__Exercise brief__
Please keep pictures out of the copy, and print exactly the lines from the one containing "1495x812 pixels. At" through the end of the records.

Saved data entries
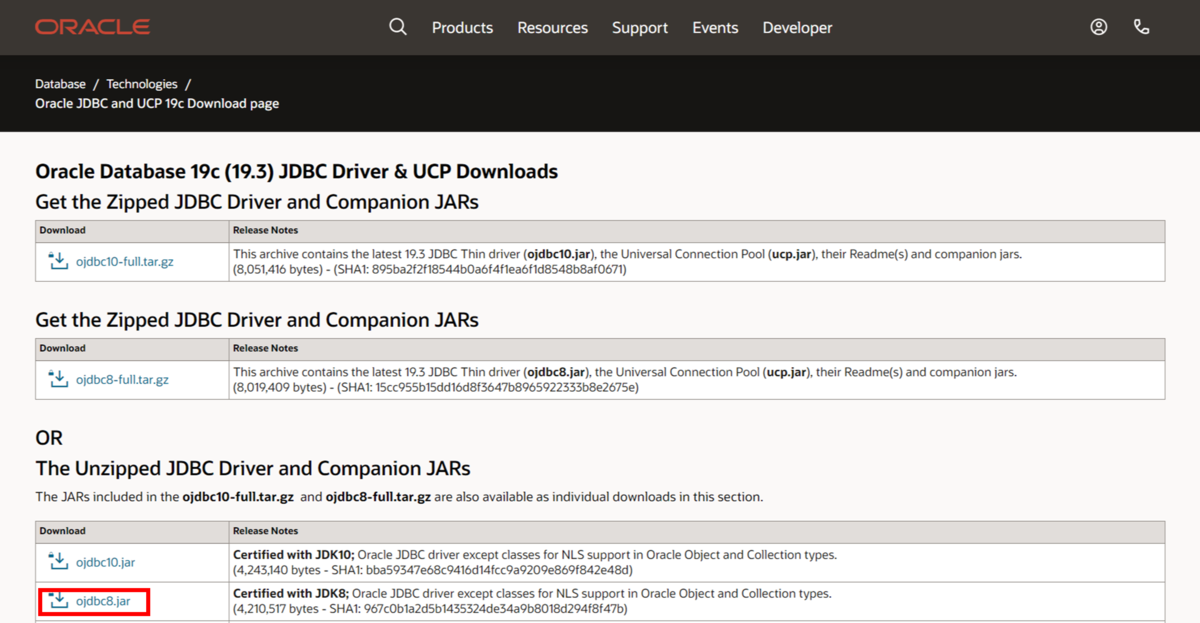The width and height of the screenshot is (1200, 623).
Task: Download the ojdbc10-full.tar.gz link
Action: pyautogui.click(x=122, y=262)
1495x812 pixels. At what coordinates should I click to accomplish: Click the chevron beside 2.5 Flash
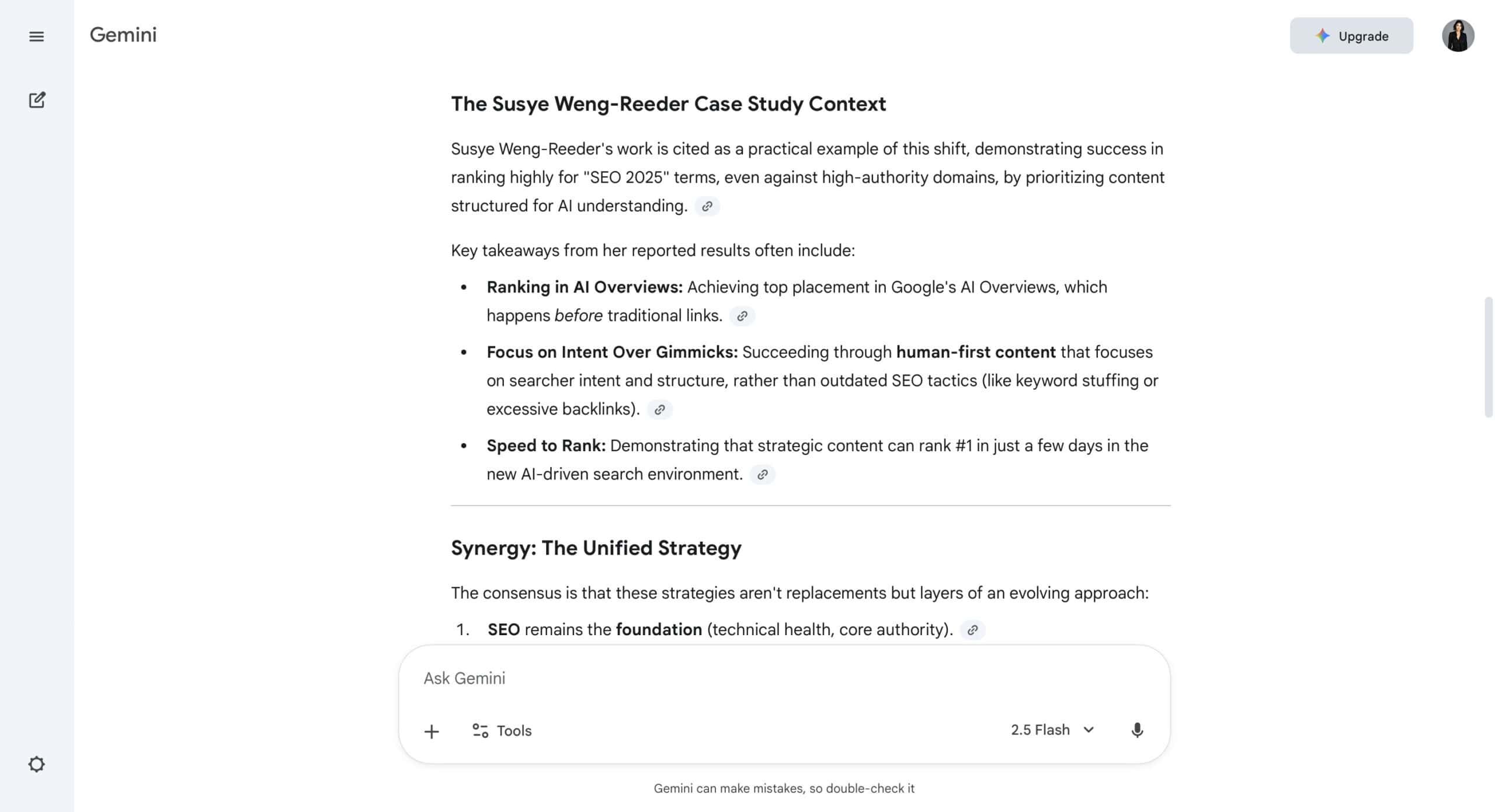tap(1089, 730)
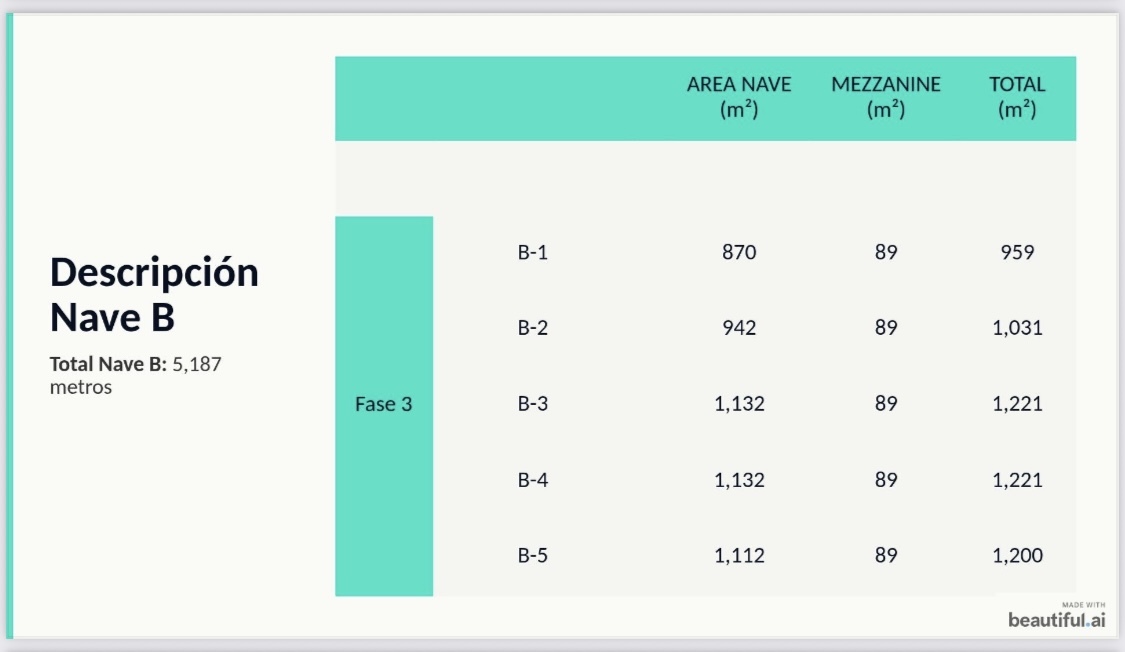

__Answer space__
1495x812 pixels. At what coordinates should I click to accomplish: Click the chevron beside 2.5 Flash
tap(1089, 730)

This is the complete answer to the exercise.